Les chiffres parlent d’eux-mêmes : plus de 9 000 personnes ont fui leur foyer depuis le début des attaques. En juin 2026 seulement, 482 nouveaux déplacés ont été recensés dans les arrondissements de Mokolo, Koza et Mayo-Moskota. Mais l’exode ne s’arrête pas là. Des familles venues de régions encore plus lointaines, comme Kalfou dans le Mayo-Danay, ont également trouvé refuge dans ce département, parcourant des centaines de kilomètres pour échapper aux violences.
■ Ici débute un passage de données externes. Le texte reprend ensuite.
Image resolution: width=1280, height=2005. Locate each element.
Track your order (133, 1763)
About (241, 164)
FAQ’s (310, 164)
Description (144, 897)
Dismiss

Ceux qui restent sur place vivent dans des conditions extrêmes. La nuit, ils fuient leurs habitations pour se réfugier dans les montagnes, partageant des grottes avec la faune locale pour éviter les raids nocturnes. Au petit matin, ils redescendent pour tenter de cultiver leurs terres ou travailler, sous la menace constante des attaques. Les écoles ferment, les champs se vident, et l’économie locale s’effondre. L’avenir de cette région est plus que jamais incertain.

un État absent face à l’urgence

Malgré les promesses et les visites officielles, l’État camerounais semble incapable ou unwilling de protéger les populations du Mayo-Tsanaga. Les forces de sécurité, souvent en nombre insuffisant, ne peuvent rien face à des groupes armés lourdement équipés. À Ldamang, lors d’une attaque en juin 2026, seuls deux soldats étaient présents pour défendre le village. Les comités de vigilance, composés de civils armés de machettes, sont les seuls à tenir tête aux terroristes.

Les élites locales, bien que nombreuses, restent silencieuses. Leurs discours en période électorale ne se traduisent jamais par des actions concrètes. Les déplacés, les familles séparées et les enfants livrés à eux-mêmes attendent en vain une réponse nationale. Combien de villages devront encore être rayés de la carte avant que le gouvernement n’agisse ?

Les papiers d’identité, les actes de naissance, les souvenirs de toute une vie partent en fumée avec les maisons brûlées. Les familles se dispersent, certains enfants se retrouvent seuls, privés d’école et de protection. Certains abandonnent leurs études, d’autres basculent dans la délinquance. Pour les jeunes filles, l’avenir s’assombrit davantage encore.

Le Mayo-Tsanaga est en train de devenir un désert humain. Sans intervention urgente, cette région pourrait sombrer dans une dépopulation irréversible, laissant derrière elle une terre abandonnée et des vies brisées.